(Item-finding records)
# # # #
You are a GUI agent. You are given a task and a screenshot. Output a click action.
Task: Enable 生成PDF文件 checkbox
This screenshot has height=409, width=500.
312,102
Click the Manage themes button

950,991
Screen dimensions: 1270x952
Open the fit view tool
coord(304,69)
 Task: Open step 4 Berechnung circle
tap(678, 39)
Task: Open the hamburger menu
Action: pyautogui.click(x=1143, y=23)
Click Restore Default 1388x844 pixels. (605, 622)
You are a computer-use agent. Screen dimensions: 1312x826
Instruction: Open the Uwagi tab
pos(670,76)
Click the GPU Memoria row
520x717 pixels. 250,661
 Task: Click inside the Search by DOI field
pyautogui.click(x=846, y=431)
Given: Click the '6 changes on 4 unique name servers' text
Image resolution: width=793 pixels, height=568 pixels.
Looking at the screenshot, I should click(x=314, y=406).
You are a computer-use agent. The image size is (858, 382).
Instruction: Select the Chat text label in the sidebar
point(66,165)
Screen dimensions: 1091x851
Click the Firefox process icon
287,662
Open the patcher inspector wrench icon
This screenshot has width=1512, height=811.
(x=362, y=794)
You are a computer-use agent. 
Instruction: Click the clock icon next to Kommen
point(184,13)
# # # #
§ **What is asked**:
Reproduce every item above line for line, without changing any character.

§ **Complete output**:
You are a GUI agent. You are given a task and a screenshot. Output a click action.
Task: Enable 生成PDF文件 checkbox
This screenshot has height=409, width=500.
312,102
Click the Manage themes button

950,991
Screen dimensions: 1270x952
Open the fit view tool
coord(304,69)
 Task: Open step 4 Berechnung circle
tap(678, 39)
Task: Open the hamburger menu
Action: pyautogui.click(x=1143, y=23)
Click Restore Default 1388x844 pixels. (605, 622)
You are a computer-use agent. Screen dimensions: 1312x826
Instruction: Open the Uwagi tab
pos(670,76)
Click the GPU Memoria row
520x717 pixels. 250,661
 Task: Click inside the Search by DOI field
pyautogui.click(x=846, y=431)
Given: Click the '6 changes on 4 unique name servers' text
Image resolution: width=793 pixels, height=568 pixels.
Looking at the screenshot, I should click(x=314, y=406).
You are a computer-use agent. The image size is (858, 382).
Instruction: Select the Chat text label in the sidebar
point(66,165)
Screen dimensions: 1091x851
Click the Firefox process icon
287,662
Open the patcher inspector wrench icon
This screenshot has width=1512, height=811.
(x=362, y=794)
You are a computer-use agent. 
Instruction: Click the clock icon next to Kommen
point(184,13)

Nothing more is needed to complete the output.